● Brief A
Output the entries from the line containing "Click the caret" through the end of the entries as a Markdown table with the columns Row and Line, leaving out blank lines.

● Document extract
........

Repetitive File I/O vs. Memory Caching

Anonymous Monk has asked for the wisdom of the Perl Monks concerning the following question:

I am working on a project which is running under a threaded mod_perl. All hits to the site go through the same script, much like PerlMonks with its index.pl. Now, each hit to this script needs to extract a certain amount of data from a file specified by the 'node' (to use PerlMonks analogy) in order to display a completed page to the browser.

The way I had coded it at first was as follows (I just faked a regex for locating the needed extraction; the real one is quite a bit more complex):

# <SNIP> - handle some pre-processing

# $FILE contains a safe path to an existing file on
# the filesystem, based on browser input.
open( my $fh, '<', $FILE ) or die "open failed: $!";
my $file = do { local $/; <$fh> };
close( $fh );

my ($needed) = $file =~ /\A<!\-\-(.*?)\-\->/s;

# now output the document, using the $needed info.
[download]

Then it struck me that this will be running under mod_perl and I thought about caching the needed extractions from the files into memory. So I rewrote it something like this:

BEGIN {
   use vars qw($NEEDED);
}

# <SNIP> as in first example.

........

● Information supplied
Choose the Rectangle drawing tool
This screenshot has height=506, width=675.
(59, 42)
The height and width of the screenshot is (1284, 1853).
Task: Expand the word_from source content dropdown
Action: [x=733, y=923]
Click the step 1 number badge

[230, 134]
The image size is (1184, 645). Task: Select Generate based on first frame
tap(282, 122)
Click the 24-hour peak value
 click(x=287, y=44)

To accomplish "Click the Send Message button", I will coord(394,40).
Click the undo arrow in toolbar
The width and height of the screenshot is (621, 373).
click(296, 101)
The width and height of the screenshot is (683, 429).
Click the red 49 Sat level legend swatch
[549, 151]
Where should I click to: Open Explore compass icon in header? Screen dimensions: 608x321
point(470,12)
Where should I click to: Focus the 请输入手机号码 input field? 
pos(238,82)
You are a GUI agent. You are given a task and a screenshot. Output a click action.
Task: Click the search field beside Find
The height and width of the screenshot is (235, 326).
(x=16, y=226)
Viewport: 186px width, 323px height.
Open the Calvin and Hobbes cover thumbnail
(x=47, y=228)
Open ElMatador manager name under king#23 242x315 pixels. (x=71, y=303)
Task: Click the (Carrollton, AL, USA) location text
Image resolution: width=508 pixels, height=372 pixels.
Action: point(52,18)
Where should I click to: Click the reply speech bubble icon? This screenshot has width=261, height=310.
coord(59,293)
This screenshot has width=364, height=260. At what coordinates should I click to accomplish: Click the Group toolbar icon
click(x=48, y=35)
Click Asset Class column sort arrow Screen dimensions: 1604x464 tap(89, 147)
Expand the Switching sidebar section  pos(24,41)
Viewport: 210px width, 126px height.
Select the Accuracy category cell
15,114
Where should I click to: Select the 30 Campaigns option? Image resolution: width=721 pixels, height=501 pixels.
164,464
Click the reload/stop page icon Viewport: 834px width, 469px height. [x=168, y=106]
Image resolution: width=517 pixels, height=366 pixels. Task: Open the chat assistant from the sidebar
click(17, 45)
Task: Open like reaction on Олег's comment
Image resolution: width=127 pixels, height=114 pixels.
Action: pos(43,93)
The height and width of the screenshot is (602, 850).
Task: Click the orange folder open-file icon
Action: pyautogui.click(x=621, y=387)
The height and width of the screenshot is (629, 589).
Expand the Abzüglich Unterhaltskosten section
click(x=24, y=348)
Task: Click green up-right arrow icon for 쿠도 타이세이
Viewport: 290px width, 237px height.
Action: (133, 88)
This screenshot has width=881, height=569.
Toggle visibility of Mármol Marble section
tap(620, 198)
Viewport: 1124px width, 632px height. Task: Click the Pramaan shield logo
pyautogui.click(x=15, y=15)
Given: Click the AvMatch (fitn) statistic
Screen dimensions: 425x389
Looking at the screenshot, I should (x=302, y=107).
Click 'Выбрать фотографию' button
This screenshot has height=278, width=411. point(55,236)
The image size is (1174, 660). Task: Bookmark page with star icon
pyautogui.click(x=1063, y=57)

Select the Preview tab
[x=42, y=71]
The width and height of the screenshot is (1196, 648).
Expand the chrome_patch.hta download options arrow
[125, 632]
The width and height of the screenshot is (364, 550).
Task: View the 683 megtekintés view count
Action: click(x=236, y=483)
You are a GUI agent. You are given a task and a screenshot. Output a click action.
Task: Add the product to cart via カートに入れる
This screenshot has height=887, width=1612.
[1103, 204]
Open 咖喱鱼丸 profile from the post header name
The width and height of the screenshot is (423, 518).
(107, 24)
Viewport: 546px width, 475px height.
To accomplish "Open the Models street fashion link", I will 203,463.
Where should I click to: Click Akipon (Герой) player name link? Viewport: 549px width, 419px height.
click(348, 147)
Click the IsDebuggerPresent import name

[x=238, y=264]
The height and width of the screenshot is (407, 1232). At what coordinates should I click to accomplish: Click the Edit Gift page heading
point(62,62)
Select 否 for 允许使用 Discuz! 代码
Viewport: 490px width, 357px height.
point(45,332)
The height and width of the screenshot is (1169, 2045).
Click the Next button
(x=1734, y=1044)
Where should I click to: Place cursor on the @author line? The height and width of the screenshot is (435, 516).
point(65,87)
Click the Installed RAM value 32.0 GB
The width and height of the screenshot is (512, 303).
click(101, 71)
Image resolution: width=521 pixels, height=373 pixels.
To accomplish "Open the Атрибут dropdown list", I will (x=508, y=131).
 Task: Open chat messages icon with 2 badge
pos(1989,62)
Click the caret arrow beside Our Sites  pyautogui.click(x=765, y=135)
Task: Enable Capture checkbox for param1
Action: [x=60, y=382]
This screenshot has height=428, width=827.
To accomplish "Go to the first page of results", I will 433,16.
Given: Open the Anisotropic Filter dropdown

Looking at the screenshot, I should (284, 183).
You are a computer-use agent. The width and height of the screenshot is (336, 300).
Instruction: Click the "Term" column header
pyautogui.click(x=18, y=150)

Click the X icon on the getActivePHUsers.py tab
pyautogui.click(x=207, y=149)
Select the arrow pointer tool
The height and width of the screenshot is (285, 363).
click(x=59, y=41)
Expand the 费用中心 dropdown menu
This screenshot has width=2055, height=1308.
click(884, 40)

........

● Brief B
In the Perl caching question, rewrite the stretch from "# <SNIP> - handle" through "the $needed info.", putting "could not open" in place of "open failed".

● Exercise solution A
| Row | Line |
|---|---|
| 1 | Click the caret arrow beside Our Sites  pyautogui.click(x=765, y=135) |
| 2 | Task: Enable Capture checkbox for param1 |
| 3 | Action: [x=60, y=382] |
| 4 | This screenshot has height=428, width=827. |
| 5 | To accomplish "Go to the first page of results", I will 433,16. |
| 6 | Given: Open the Anisotropic Filter dropdown |
| 7 | Looking at the screenshot, I should (284, 183). |
| 8 | You are a computer-use agent. The width and height of the screenshot is (336, 300). |
| 9 | Instruction: Click the "Term" column header |
| 10 | pyautogui.click(x=18, y=150) |
| 11 | Click the X icon on the getActivePHUsers.py tab |
| 12 | pyautogui.click(x=207, y=149) |
| 13 | Select the arrow pointer tool |
| 14 | The height and width of the screenshot is (285, 363). |
| 15 | click(x=59, y=41) |
| 16 | Expand the 费用中心 dropdown menu |
| 17 | This screenshot has width=2055, height=1308. |
| 18 | click(884, 40) |

● Exercise solution B
# <SNIP> - handle some pre-processing

# $FILE contains a safe path to an existing file on
# the filesystem, based on browser input.
open( my $fh, '<', $FILE ) or die "could not open: $!";
my $file = do { local $/; <$fh> };
close( $fh );

my ($needed) = $file =~ /\A<!\-\-(.*?)\-\->/s;

# now output the document, using the $needed info.